With week to go, iPhone fans already queuing in Japan

With week to go, iPhone fans already queuing in Japan

TOKYO - Another wave of iPhone excitement has swept Japan, where Apple fans were queueing Wednesday for the new handset, more than a week before it hits the shelves.

A 44-year-old Japanese businessman began lining up outside the Apple store in Tokyo's glitzy shopping district of Ginza on Tuesday, hours before the US IT giant unveiled two new iPhones.

"I'm glad to have secured first place," Tetsuya Tamura told AFP, as he sat on a camping chair Tweeting on his iPhone 4, adding the number of people following him on the microblog has shot up by 1,000 since he began his vigil.

"Being here gets my adrenaline going," Tamura said. "I am using up my annual leave to be here, but getting the first handset will make it all worth it."

The iPhone goes on sale in Japan on September 20.

Apple on Tuesday unveiled its latest models to an expectant room in California.

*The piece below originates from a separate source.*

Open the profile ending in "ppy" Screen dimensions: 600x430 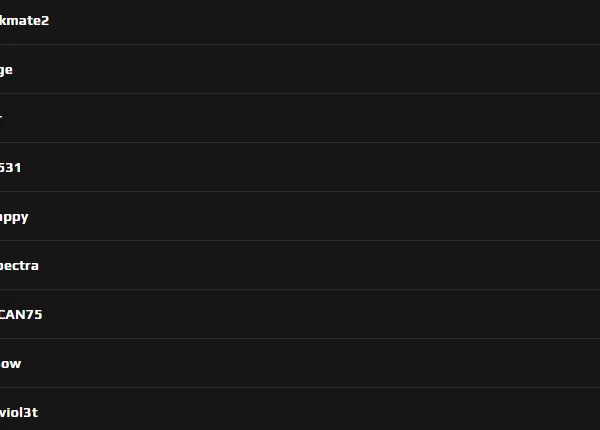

The company is offering the iPhone 5S, a slick new top-end model, along with iPhone 5C, a pared down version aimed at budget-conscious smartphone shoppers around the world.

Apple has suffered a decline in its global share of the lucrative market as Android-run models, led by Samsung, expand their presence.

The firm now has a window of opportunity in Japan, where the nation's biggest mobile carrier NTT Docomo will sell the gadget for the first time.

Although sales are now rocketing, Japan came relatively late to the smartphone, with many consumers preferring to stick to clam-shell models that have long-since looked outdated in other developed markets.

While mobile phone technology in Japan initially raced ahead of other parts of the world, it developed in ways that never took off elsewhere, leading to a phenomenon dubbed "Galapagos-ization", which slowed the introduction of smartphones.

Docomo is now looking to reverse years of lost business after watching domestic rivals cash in on the iPhone bonanza.

The firm, which has about 42 percent of the Japanese market, has lost more than 3.5 million subscribers to rivals since 2008, when SoftBank first rolled out the iPhone in Japan, local media have reported.